January 15, 2018


JANUARY 15, 2018

                In a mind-grabbing  monologue, Hamlet considers the monstrous difference between what is performed on a stage and what he must perform in his life.  Admitting that he is "a rogue and peasant slave," indeed an ass who " must  like a whore unpack [ his ] heart with words," he concludes:



I'll have grounds / More relative than this --the play's the thing/ Wherein I'll catch the conscience of the King. (Hamlet II. ii, 603-605)



Does the Age of Trump demand that a few of us imitate Hamlet and try to catch the conscience of a person who devotes his life to sound and fury?  Yes. And Martin Luther King, Jr. Day 2018 is as good a time as any to do so.
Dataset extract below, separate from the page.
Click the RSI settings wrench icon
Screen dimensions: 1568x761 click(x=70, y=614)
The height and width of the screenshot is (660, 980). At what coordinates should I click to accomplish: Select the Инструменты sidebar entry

                Elsewhere I have suggested that we have a conversation with David Walker and Ida B. Wells, so that we will better understand what we may choose to celebrate on January 15, 2018.  The conversation can prevent our becoming drunk and stupid with hope for things that shall never come to be.  The conscience of the President cannot be caught.  One can't catch what apparently does not exist.  While I respect our need to remember and honor the sacrifices of Dr. King and local people fifty years ago, I find that meaningful work and critical thought  wherever we live is better than yet another celebration.  Since the death of Dr. King, change in our nation has been cosmetic.  The horrors of system and the systemic that we knew in 1968 are yet with us.



                Consider that celebration is related to an idea Thomas Carlyle had when he lectured on heroes and hero-worship and the hero in history on May 5, 1840:



Some spectators have a short way of accounting for the Pagan religion: mere quackery, priestcraft, and dupery, say they; no sane man ever did believe it, ----merely contrived to persuade other men, not worthy of the name of sane to believe it!  It will be often our duty to protest against this sort of hypothesis about men's doing and history; and I here, on the very threshold, protest against it in reference to Paganism and to all other isms by which man has ever for a length of time striven to walk in this world.  They have all had a truth in them, or men would not have taken them up.



After finding one's way out of the maze of Carlyle's Victorian prose, one may have a surer understanding of from what quackery, priestcraft, and dupery in contemporary American life comes.  It comes from the mindlessness of the hero-worship ( intense admiration) Carlyle spoke of 178 years ago, a habit still championed by his many ideological heirs, our fellow-citizens who adamantly refuse to see the monstrous difference between dramatic celebrations and quintessential necessity of keeping it real.



I am not Hamlet, nor was meant to be.  I heed the warnings of David Walker, Ida B. Wells and hundreds of ancestral spirits who chant on January 15, 2018: BE WARY AND BEWARE OF THOSE WHO WEAR A LION'S MANE FOR HAIR.